_WORK ITEM_
Your task is to return the line containing "Task: Open the Preset dropdown set to Custom" and each line after it through the end of the entries, exactly, with no other lines.

_INPUT DATA_
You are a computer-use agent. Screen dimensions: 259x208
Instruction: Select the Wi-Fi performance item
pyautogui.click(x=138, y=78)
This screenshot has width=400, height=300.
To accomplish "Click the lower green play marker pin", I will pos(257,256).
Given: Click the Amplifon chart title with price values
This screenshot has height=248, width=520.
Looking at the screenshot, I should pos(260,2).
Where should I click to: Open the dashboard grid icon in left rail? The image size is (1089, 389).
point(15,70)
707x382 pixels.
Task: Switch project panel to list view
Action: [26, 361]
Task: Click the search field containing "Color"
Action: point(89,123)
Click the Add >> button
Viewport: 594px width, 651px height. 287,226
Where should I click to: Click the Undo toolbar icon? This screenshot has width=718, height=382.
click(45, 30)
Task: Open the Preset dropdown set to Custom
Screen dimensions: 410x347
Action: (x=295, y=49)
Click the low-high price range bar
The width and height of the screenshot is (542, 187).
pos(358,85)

_WRITTEN SOLUTION_
Task: Open the Preset dropdown set to Custom
Screen dimensions: 410x347
Action: (x=295, y=49)
Click the low-high price range bar
The width and height of the screenshot is (542, 187).
pos(358,85)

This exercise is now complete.